++++ INPUT DATA ++++

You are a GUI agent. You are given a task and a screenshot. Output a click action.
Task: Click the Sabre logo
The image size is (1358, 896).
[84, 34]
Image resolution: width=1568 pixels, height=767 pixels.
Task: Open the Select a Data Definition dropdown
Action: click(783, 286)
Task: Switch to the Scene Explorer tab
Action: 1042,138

++++

Would you please reproduce all of the lines above exactly?

You are a GUI agent. You are given a task and a screenshot. Output a click action.
Task: Click the Sabre logo
The image size is (1358, 896).
[84, 34]
Image resolution: width=1568 pixels, height=767 pixels.
Task: Open the Select a Data Definition dropdown
Action: click(783, 286)
Task: Switch to the Scene Explorer tab
Action: 1042,138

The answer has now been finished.